SACRAMENTO — Four reports have been written about the Nov. 18 pepper-spraying of unarmed Occupy UC Davis protesters or the UC system’s policing of protests.

Now, the hard work begins.

“It’s time to move forward,” state Sen. Lois Wolk, D-Davis, said Tuesday during a three-hour joint legislative hearing on police use of force at UC and California State University campuses.

“What my concern, right now, is that there needs to be a shared understanding on the campus — and I mean faculty, students, administration, staff — of the rights and responsibilities that all of us have.”

She asked UCD Chancellor Linda Katehi, UCD Academic Senate Chair Linda Bisson and former California Supreme Court Justice Cruz Reynoso, who chaired a task force on the pepper-spraying, about balancing the right to protest and the rest of campus life.

“I don’t have a magical answer for you,” Reynoso said. “The difficult part is that we have laid out what the issues are I think sufficiently well so probably good procedures and regulations will come out of our report. At the same time, though, folk have to use good judgment — and good judgment can’t be regulated.”

Added Reynoso: “One of our task force members said, ‘The expectations will always be more important than the rules and regulations.’ … We have to have a mutual expectation on the campus in terms of what we expect from one another. It takes time to establish that tradition.”

The Academic Senate plans to form a freedom-of-expression group with representatives from across campus. That’s just one step, Bisson said.

“It’s not going to be something where a week later you’ve got a plan,” she said. “You have to get buy-in from all the constituencies on campus.”

Katehi said the town hall meetings or other forums will provide a way to engage students, faculty and staff.

The discussion should go beyond free speech and civil disobedience to social justice, she said, because some students have long believed that police treat them differently.

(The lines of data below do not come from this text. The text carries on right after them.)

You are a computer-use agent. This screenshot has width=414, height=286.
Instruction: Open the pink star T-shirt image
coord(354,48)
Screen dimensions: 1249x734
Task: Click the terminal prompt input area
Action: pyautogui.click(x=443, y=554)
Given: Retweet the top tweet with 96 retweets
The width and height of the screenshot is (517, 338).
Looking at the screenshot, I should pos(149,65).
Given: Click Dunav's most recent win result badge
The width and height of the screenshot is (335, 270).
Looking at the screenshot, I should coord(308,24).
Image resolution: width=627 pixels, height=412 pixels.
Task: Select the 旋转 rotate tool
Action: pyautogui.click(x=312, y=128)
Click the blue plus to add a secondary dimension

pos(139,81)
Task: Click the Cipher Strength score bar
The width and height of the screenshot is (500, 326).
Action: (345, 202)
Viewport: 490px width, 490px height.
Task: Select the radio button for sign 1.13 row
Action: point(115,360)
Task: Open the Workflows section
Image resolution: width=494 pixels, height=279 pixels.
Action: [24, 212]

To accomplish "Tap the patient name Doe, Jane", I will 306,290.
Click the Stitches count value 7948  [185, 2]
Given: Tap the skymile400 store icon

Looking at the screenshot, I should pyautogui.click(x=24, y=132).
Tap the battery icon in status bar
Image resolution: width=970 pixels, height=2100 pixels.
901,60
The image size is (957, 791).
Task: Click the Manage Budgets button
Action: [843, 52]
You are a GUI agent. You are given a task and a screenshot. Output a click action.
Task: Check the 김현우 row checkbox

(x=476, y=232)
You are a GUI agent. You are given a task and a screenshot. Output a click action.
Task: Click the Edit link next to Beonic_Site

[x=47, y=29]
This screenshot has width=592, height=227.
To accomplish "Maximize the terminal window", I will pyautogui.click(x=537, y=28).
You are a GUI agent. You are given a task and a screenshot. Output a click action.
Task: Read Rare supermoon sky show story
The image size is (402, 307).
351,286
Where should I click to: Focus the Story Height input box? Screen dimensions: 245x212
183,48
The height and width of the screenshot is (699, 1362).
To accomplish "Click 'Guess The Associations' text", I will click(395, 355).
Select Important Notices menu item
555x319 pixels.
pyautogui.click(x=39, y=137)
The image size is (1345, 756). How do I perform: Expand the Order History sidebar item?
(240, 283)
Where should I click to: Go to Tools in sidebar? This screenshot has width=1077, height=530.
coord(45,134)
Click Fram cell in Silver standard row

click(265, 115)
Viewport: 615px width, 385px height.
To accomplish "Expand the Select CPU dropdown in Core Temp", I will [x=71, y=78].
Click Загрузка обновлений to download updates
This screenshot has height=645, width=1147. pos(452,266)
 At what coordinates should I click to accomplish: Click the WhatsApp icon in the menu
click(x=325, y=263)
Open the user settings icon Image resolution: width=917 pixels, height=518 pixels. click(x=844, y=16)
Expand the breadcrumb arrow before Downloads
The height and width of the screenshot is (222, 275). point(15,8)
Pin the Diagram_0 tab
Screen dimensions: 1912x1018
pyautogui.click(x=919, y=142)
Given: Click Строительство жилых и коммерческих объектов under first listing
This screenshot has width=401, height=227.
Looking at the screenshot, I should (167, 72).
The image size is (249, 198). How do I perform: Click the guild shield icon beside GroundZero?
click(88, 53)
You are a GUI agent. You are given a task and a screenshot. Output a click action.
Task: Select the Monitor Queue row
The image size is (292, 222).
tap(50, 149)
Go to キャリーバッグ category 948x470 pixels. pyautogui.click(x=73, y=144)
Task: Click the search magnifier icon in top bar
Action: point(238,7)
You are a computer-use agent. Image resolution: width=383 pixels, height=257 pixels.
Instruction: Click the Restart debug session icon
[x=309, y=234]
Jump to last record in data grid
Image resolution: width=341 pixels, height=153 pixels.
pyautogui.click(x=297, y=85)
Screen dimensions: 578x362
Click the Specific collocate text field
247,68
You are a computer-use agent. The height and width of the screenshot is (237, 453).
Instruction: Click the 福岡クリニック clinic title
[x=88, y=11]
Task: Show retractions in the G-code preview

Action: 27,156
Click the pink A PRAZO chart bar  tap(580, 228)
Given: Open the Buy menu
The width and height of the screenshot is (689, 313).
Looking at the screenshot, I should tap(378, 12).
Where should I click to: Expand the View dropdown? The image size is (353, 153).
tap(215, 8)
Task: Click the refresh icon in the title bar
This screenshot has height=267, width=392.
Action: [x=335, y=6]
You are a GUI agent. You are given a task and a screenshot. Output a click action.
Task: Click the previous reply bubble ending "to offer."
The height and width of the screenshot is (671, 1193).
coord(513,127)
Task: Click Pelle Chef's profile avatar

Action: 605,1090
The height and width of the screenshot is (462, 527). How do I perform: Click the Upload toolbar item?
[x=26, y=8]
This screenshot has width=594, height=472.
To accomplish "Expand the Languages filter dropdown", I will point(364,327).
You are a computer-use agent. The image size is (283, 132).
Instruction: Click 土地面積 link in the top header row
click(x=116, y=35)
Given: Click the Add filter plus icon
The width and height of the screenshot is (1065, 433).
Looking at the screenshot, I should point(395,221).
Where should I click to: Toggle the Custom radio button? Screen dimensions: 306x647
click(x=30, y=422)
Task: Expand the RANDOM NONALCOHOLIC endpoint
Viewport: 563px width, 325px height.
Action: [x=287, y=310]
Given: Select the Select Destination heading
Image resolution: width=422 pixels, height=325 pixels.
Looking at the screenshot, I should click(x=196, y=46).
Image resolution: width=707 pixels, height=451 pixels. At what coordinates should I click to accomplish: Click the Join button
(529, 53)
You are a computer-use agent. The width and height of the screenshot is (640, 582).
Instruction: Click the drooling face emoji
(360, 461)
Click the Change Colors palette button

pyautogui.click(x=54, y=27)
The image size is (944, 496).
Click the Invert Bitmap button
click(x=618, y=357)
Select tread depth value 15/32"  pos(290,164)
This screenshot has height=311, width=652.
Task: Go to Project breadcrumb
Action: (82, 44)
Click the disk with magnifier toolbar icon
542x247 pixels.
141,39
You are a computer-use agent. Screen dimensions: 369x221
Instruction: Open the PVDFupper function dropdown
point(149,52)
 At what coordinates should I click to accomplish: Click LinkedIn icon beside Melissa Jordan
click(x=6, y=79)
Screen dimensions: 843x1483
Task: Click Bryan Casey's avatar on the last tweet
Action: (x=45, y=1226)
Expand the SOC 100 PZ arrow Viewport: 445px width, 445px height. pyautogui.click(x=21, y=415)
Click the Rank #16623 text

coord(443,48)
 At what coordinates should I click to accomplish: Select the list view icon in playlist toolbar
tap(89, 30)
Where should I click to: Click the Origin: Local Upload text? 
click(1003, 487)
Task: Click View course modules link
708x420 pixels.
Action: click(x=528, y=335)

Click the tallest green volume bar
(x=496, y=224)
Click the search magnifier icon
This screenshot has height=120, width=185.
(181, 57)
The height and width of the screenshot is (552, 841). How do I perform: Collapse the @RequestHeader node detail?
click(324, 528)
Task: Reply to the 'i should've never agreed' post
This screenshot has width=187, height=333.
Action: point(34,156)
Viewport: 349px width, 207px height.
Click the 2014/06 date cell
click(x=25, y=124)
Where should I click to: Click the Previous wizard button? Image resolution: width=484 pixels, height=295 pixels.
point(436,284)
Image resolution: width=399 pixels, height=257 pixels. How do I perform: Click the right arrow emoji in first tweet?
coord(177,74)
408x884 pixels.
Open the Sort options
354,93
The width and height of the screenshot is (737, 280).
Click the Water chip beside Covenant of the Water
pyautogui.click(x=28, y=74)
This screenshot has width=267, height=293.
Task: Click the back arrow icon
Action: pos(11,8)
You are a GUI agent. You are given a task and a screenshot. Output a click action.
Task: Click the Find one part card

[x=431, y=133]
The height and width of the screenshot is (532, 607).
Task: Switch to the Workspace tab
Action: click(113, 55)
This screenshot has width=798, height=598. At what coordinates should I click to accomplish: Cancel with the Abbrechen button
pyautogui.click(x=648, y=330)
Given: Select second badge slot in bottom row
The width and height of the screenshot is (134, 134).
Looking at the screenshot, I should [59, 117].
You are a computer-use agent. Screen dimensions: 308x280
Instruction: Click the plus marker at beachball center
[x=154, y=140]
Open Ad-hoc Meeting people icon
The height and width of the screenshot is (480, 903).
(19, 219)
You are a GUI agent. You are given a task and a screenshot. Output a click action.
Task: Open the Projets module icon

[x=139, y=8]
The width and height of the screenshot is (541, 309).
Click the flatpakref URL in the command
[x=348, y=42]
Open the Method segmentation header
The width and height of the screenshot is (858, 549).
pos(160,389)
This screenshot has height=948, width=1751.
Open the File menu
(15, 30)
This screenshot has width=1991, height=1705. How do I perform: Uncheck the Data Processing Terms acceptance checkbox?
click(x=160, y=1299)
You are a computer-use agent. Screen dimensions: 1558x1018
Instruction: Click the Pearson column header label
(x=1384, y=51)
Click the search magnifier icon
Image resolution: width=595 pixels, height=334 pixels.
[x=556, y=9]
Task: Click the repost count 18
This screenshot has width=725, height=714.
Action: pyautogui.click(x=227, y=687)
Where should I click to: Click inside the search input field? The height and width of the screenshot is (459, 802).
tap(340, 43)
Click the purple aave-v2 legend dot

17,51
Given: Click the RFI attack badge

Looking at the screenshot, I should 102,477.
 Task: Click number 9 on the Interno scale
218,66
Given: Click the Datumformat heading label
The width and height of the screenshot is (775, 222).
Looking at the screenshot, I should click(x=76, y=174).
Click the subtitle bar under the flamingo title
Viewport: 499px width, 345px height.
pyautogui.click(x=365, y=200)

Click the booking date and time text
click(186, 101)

Wolk had high praise for Katehi, saying the chancellor “has responded strongly and unequivocally” to protests.

Cops as scapegoats?

However, Assemblymen Marty Block, D-San Diego, and Paul Fong, D-Cupertino, asked pointed questions about UCD’s administration.

Two police officers remain on paid administrative leave, as of Tuesday, pending the result of an internal affairs investigation into the Nov. 18 pepper-spraying.

New UCD Police Chief Matt Carmichael — who replaced Annette Spicuzza, who opted to retire while under investigation — has brought in outside consultants to review the department.

The chancellor has shifted oversight of the Police Department from John Meyer, vice chancellor for administrative and resource management, to Provost Ralph Hexter.

Otherwise, discussions about administrators have largely focused more on changes in organization and decision-making practices.

Block said he worried “that the police have now become a scapegoat for the administration.”

Katehi responded that procedures that had been in place for years — like talking through crisis responses by phone and administrators not signing off on police operational plans — “failed us, totally.”

Said Block, “What I’m hearing is, despite the damning statements in the Reynoso report and the other reports, your conclusion is that everyone in your administration, but police officers, is doing a good job, given the process they had in place.”

“I think they tried to do the best they could, given the processes,” Katehi said, adding, “I have tremendous confidence in John Meyer. He is an excellent person. It’s just that the organization we had was not the one that would make him successful, or anybody else for that matter.”

Fong asked Bisson why the Academic Senate’s Executive Council voted to censure Katehi instead of call for her resignation.

Censure was seen as sending a message that mistakes were made — but that the council believed Katehi capable of correcting them, Bisson said.

The faculty voted down a no-confidence measure in February by a 2-to-1 margin.

“While things have changed, because of this (task force) report, most people felt that they had not changed enough, versus what they knew on Nov. 18, to make them lose confidence in the chancellor,” Bisson said.

Hexter now holds twice weekly meetings to discuss protests and other matters of concern. Rebecca Sterling, president of the Associated Students of UC Davis, said students have been kept informed about the meetings but are not invited to attend.

Sterling credited Katehi and Carmichael with taking positive steps, but she said students want to see more done.

“We need to know that our administrators are willing to redefine what a transparent process looks like, what collaborative efforts look like, and how they will go about building the student body’s trust,” she said.

Broader concerns

Katehi said she believes the no-confidence vote was about more than what happened on Nov. 18.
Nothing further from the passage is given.